_Your task:_ From the line with "The height and width of the screenshot is (835, 1456)." through the line with "Viewport: 1123px width, 578px height.", inclusive, return each line of the data below exactly and leave the rest out.

(Collected data)
--

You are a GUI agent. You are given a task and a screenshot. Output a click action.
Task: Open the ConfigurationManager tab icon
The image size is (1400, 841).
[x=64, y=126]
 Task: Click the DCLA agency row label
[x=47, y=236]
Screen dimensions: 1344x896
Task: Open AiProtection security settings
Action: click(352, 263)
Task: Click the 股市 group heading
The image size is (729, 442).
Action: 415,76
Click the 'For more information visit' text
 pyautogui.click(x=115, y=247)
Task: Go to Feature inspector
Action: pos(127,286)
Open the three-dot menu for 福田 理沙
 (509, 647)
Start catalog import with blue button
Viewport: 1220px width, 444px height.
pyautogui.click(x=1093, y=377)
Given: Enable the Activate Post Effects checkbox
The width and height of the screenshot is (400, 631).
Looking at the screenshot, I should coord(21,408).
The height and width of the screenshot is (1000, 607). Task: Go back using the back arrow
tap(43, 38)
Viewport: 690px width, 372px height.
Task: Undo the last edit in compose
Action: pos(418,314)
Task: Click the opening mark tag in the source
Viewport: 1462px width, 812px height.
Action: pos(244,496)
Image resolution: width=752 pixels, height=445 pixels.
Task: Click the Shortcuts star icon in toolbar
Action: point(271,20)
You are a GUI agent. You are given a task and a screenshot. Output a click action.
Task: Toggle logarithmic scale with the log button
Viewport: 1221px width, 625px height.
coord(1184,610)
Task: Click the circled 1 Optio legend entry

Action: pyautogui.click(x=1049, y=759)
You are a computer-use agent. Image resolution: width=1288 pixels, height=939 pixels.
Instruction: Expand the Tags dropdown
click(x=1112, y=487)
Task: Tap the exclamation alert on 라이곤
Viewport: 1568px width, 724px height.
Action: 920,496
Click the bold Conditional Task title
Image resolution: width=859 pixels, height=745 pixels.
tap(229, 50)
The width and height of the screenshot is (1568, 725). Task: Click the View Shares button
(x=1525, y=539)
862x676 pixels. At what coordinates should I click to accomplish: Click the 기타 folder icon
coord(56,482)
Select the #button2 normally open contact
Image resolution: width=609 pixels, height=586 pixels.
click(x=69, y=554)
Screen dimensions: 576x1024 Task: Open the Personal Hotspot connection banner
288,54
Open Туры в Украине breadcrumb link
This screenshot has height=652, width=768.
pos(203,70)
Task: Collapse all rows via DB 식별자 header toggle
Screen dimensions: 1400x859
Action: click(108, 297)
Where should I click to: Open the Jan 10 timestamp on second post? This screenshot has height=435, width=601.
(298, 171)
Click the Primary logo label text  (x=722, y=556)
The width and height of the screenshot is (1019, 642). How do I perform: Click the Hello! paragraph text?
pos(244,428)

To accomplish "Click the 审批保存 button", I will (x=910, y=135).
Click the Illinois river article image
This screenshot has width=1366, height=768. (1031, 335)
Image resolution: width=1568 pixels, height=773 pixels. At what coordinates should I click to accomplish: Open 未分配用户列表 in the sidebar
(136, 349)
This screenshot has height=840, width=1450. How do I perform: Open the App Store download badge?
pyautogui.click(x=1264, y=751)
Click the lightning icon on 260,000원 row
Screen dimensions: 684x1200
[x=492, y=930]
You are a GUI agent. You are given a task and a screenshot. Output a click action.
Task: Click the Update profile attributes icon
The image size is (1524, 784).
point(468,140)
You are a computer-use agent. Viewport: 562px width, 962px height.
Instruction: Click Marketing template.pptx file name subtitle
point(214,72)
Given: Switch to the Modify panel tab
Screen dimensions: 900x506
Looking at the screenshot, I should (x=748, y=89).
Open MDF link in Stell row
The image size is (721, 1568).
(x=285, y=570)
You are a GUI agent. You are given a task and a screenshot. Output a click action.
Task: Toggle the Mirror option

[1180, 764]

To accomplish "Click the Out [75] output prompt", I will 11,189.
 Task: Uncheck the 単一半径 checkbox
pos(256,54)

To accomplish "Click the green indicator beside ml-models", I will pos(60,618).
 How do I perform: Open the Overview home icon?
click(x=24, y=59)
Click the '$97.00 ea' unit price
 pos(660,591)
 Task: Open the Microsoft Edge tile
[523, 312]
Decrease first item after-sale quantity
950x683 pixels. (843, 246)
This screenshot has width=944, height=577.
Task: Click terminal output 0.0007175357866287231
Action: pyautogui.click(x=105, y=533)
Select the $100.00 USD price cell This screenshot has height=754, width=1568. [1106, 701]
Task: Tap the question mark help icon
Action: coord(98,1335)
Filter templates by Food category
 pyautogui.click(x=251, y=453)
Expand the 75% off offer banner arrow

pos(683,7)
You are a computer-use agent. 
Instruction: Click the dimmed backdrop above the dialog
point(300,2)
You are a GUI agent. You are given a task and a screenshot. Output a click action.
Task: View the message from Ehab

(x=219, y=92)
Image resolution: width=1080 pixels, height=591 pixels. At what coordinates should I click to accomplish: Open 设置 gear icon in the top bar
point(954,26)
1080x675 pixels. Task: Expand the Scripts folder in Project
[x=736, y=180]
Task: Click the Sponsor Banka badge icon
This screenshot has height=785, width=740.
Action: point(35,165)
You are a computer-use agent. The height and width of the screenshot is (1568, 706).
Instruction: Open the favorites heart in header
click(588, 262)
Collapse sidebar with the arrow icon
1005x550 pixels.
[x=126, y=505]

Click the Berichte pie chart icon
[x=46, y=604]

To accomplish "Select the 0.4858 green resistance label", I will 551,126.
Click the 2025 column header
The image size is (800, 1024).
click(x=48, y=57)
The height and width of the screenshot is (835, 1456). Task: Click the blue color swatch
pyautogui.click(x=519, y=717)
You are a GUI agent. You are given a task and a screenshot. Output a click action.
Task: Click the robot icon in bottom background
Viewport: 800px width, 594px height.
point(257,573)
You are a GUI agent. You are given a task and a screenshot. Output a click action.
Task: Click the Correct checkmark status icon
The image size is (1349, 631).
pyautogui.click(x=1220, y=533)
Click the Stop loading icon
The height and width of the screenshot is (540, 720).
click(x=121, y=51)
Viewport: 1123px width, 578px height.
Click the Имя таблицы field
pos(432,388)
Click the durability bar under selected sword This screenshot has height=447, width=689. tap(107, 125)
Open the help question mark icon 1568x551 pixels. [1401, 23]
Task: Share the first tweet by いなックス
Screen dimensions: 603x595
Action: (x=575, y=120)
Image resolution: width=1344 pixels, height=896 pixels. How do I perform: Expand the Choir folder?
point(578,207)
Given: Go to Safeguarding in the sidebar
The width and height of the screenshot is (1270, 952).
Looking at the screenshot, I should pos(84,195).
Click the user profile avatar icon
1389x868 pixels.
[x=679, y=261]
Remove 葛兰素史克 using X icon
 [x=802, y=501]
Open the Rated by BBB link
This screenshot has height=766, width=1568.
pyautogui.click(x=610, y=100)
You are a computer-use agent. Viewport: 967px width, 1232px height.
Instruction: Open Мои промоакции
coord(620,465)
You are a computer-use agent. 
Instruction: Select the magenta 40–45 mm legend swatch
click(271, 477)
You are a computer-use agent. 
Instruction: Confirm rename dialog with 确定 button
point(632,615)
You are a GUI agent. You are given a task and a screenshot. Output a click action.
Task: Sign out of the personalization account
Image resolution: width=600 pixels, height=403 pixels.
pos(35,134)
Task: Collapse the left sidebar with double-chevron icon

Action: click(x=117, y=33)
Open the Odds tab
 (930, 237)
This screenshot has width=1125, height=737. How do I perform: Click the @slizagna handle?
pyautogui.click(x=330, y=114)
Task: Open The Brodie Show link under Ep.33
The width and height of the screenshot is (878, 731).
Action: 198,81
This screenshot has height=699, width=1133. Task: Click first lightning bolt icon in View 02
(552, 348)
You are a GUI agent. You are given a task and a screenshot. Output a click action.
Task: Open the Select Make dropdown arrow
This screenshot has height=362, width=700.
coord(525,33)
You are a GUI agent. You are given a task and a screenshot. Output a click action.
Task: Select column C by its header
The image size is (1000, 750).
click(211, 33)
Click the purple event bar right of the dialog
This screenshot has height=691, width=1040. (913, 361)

--

_Exercise output:_
The height and width of the screenshot is (835, 1456). Task: Click the blue color swatch
pyautogui.click(x=519, y=717)
You are a GUI agent. You are given a task and a screenshot. Output a click action.
Task: Click the robot icon in bottom background
Viewport: 800px width, 594px height.
point(257,573)
You are a GUI agent. You are given a task and a screenshot. Output a click action.
Task: Click the Correct checkmark status icon
The image size is (1349, 631).
pyautogui.click(x=1220, y=533)
Click the Stop loading icon
The height and width of the screenshot is (540, 720).
click(x=121, y=51)
Viewport: 1123px width, 578px height.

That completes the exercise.